**About this exercise:** What is needed is an exact copy of every line from the one containing "This screenshot has width=672, height=458." through the end of the entries; please set it down without any pictures.

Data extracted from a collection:
==================================================

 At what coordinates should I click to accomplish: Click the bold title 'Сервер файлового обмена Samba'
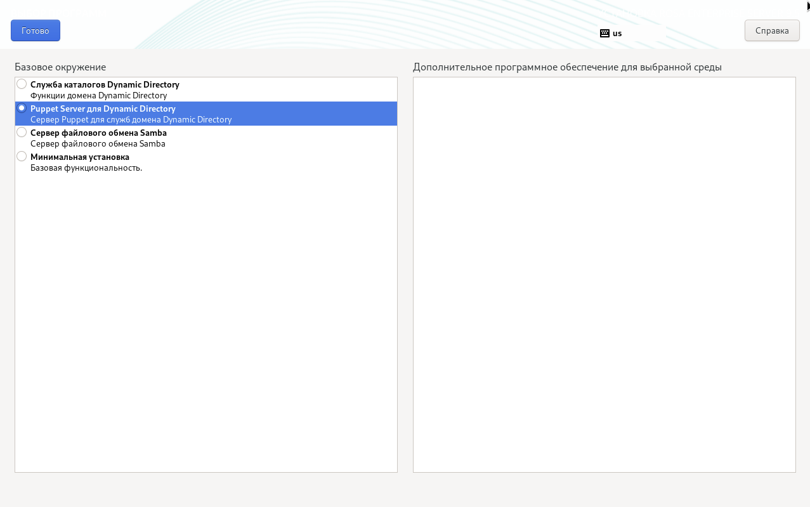[x=98, y=133]
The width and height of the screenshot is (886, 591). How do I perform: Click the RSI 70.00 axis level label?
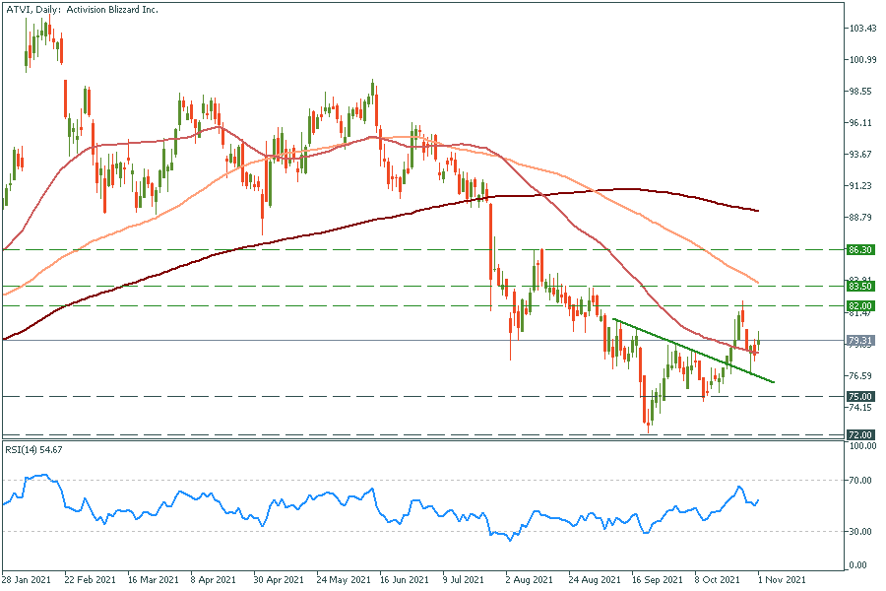click(x=862, y=481)
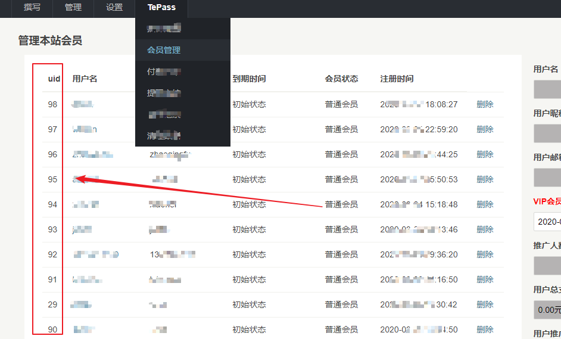Open the 撰写 menu in top navigation
The height and width of the screenshot is (339, 561).
32,8
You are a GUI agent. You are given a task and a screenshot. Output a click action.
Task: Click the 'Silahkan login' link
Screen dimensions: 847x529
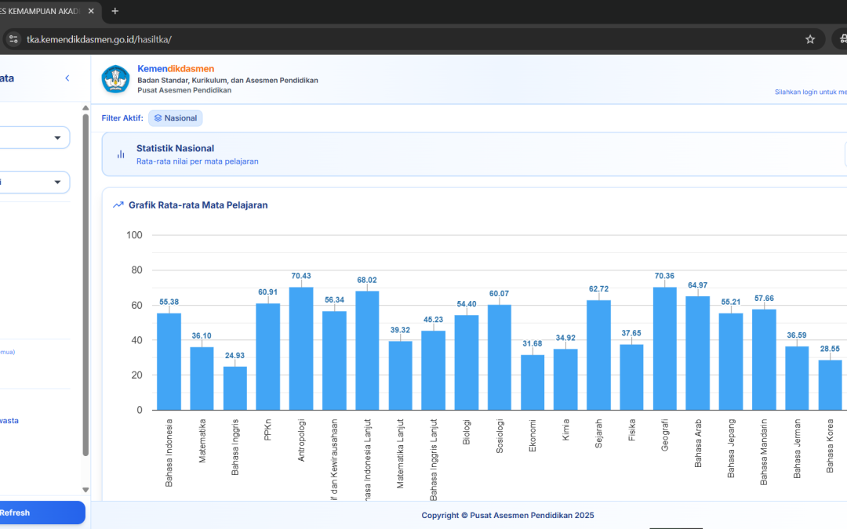(x=810, y=92)
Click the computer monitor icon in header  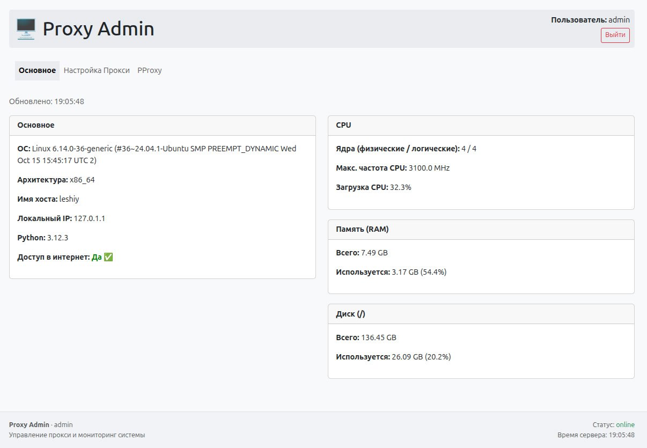[x=26, y=29]
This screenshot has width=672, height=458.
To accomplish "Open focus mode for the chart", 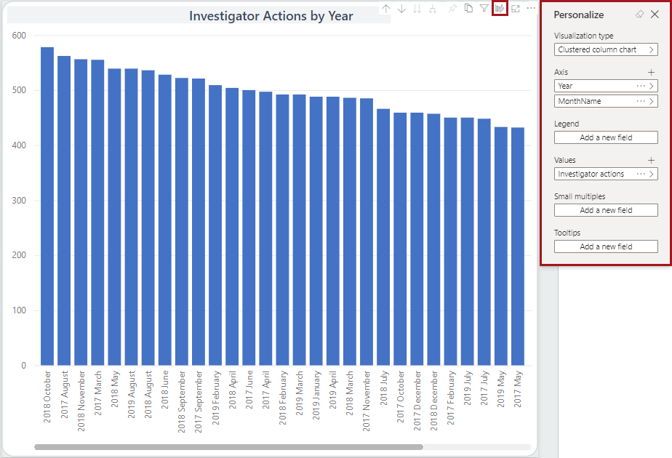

==================================================

**Solved exercise:**
This screenshot has width=672, height=458.
To accomplish "Open focus mode for the chart", 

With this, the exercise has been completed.